Under section 215 of the Criminal Code, it is currently an offence for a person to fail to provide the necessaries of life to a person under his or her charge if that person is “unable by reason of detention, age, illness, mental disorder or other cause, to withdraw himself from that charge,” and “is unable to provide themselves with necessaries of life”, and “the failure to perform the duty endangers the life of the person to whom the duty is owed or causes or is likely to cause the health of that person to be injured permanently.” That is a very high standard, because it requires death or a permanent injury to be the foreseeable outcome.
Bill C-295 would create a specific offence under section 215 of the Criminal Code where a person is an owner or manager of a long-term facility and fails to provide necessaries of life to residents of the facility, and where “the failure to perform the duty endangers the life of the person to whom the duty is owed or causes or is likely to cause the health of that person to be injured permanently”.
We have some concerns about even that test, but the point is that bringing the attention of Canadians and members of the House to the deplorable conditions in the long-term care sector in this country is a valuable and worthy exercise of our time in this place. Anything that we can do to address that is needed.
We think that Canada's New Democrats have a much better and more structured approach to this problem. We want to end for-profit long-term care and bring long-term care homes under the public umbrella.
Long-term care is part of our health care system. When seniors are in hospital, they are in a health care system. Very often after that they are transferred to a long-term care home and suddenly they drop off the health map. That is incomprehensible and it endangers these people. The COVID-19 pandemic has underscored the reality that for-profit companies cannot be reliably counted on to protect our loved ones and keep workers safe.
We also believe that the victims of negligence in Canada's long-term care facilities deserve justice. That is why, due to the confidence and supply agreement, the one that the Conservatives scoff at, the New Democratic Party was able to force the Liberals to commit to tabling a safe long-term care act, to ensure that seniors are guaranteed the care they deserve no matter where they live.

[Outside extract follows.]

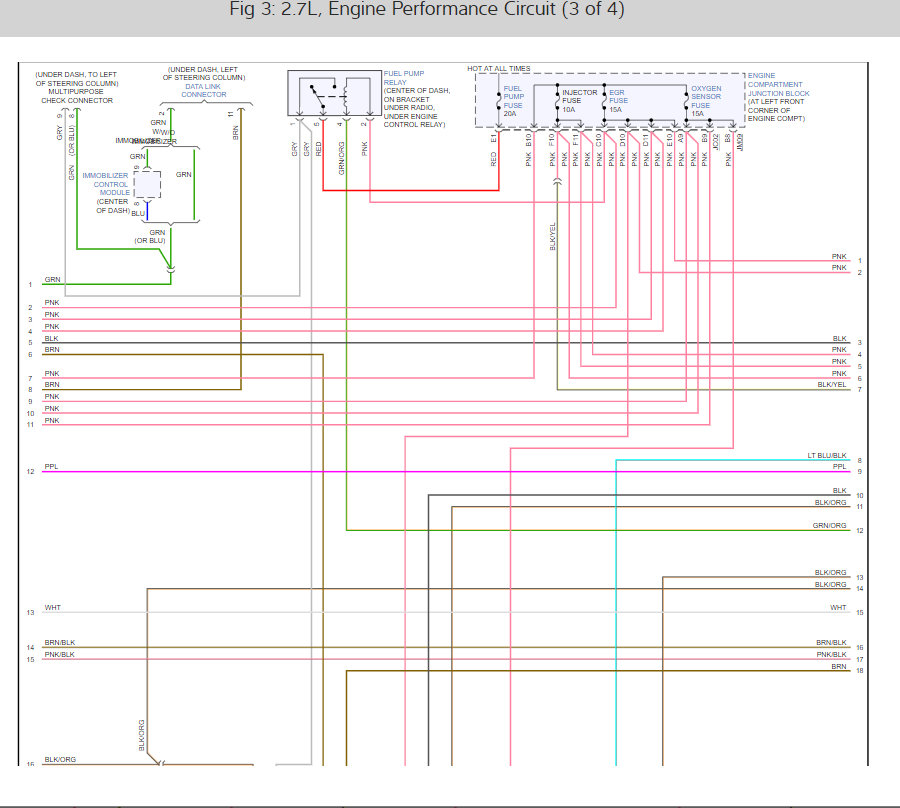This screenshot has height=808, width=900.
Task: Click the GRN/ORG wire label on right
Action: 829,526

I was in this House for nine years of the Conservative government. It never passed a long-term care act. With the current government, in the seven years since the Liberals have been in power, they have never passed a long-term care act. It took the New Democrats to come to this House and demand that on behalf of Canada's seniors. That is a positive step that we look forward to enshrining in this place.
Although Bill C-295 is a step in the right direction, it of course will not solve the problem. Rather than addressing the issues through a private member's bill, Canada's New Democrats expect the Liberal government to honour the confidence and supply requirements through government legislation. We will be present for that.
Finally, the Liberal Party promised in the last election to invest $6.8 billion in long-term care, $1.7 billion to ensure personal support workers are paid $25 an hour and $500 million to train personal support workers. That money has not flowed yet and New Democrats are calling on the government to honour its commitments and start putting money into the long-term care sector so that every senior in this country, no matter where they are, gets access to safe, quality, long-term care as their age and their contributions to our society so dearly benefit and deserve.